Dieser Aufforderung kam sie sofort nach. Ich schob ihr einen Stuhl hin, und ohne Scheu setzte sie sich.
„Sag’ mir doch erst einmal, wie du heißt.“
„Ich heiße Jennifer. Jennifer Roter.“
„Und du wohnst in der Waldmeisterstraße?“
„Genau!“
Diese Straße gab es nicht; da war ich mir immer noch völlig sicher „Aber eine Waldmeisterstraße gibt es in der ganzen Wedemark nicht“, entgegnete ich ihr. „Da musst du dich irren.“
„Aber ich wohne doch in der Waldmeisterstraße“, sagte sie. Eigentlich sollte man als Polizist nach fünf Jahren seinen Revierbereich kennen, aber diese absolute Bestimmtheit, die aus ihren Worten herausklang, ließ mich zweifeln. Ich sah also auf der Gemeindekarte nach, ob es eine Waldmeisterstraße vielleicht doch gab. Es gab sie nicht. Wahrscheinlich wohnte die kleine Jennifer in einer Straße, die ähnlich klang.
Mit einigen Fragen zur Umgebung ihres Hauses versuchte ich, ihr eine Ortsbeschreibung zu entlocken und schließlich war ich mir sicher, dass sie im Kreuzheister wohnen würde.

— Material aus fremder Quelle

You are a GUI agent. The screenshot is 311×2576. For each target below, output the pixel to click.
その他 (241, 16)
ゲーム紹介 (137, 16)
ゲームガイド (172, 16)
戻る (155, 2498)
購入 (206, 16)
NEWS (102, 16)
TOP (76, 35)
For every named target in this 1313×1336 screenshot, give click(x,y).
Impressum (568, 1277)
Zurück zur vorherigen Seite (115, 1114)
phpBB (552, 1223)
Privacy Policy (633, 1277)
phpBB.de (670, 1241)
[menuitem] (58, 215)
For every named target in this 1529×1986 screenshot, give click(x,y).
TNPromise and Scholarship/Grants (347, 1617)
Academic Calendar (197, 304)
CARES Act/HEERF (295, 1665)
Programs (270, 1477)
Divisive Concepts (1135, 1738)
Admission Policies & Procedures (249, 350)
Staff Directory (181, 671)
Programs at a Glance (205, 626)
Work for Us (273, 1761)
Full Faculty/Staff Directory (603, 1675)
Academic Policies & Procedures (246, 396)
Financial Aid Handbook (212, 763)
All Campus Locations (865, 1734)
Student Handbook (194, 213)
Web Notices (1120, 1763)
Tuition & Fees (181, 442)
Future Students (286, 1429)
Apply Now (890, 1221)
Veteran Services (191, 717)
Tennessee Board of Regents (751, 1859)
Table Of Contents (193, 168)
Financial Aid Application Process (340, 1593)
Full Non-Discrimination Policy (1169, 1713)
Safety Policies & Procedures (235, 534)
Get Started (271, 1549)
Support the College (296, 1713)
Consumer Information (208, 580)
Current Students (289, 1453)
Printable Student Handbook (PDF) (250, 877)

Das bestritt sie heftig: „Nein, ich wohne in der Waldmeisterstraße!“
Der nächste Versuch, ihre Eltern telefonisch zu verständigen, scheiterte daran, dass sie nicht im Telefonbuch standen und Jennifer die Nummer auch nicht wusste.
Aus dem Aktenbock neben dem Wachpult kramte ich den Ordner mit der alten Einwohnermeldeliste hervor. Während ich nach ihrem Namen suchte, kam mir die Idee, Jennifer ein wenig zu verblüffen.
„So“, sagte ich dann gedehnt, „du heißt also Jennifer Roter. Dann bis du jetzt 6 Jahre alt und hast am Vierten März Geburtstag.“
Sie glotzte mich mit weit aufgerissenen Augen an. „Woher weißt du das?“
„Polizisten wissen viel“, antwortete ich ihr mit einem verschmitzten Lächeln und wartete gleich mit der nächsten Überraschung auf. „Du wohnst nicht zufällig in der Nähe des Bahnhofs?“
„Da habe ich mal gewohnt, noch vor drei Wochen“, rief sie strahlend. „Von meinem Zimmer aus habe ich immer die Züge beobachtet. Aber, woher weißt du das alles?“
„Ich sagte doch schon, wir Polizisten wissen eine ganze Menge, das gehört nun mal zu unserem Beruf.“
Ich griff zum Telefonhörer. „Und nun pass’ auf! Ich rufe jetzt einen Kollegen an, der mir genau sagen wird, wo du jetzt wohnst. Dann bringe ich dich nach Hause.“
Ich tippte die Nummer des Lagezentrums ein und stellte das Telefon auf Mithören. Nachdem ich dem Kollege gesagt hatte, dass ich eine Auskunft aus der Einwohnermeldeliste brauchte, nannte ich das Geburtsdatum von Jennifer.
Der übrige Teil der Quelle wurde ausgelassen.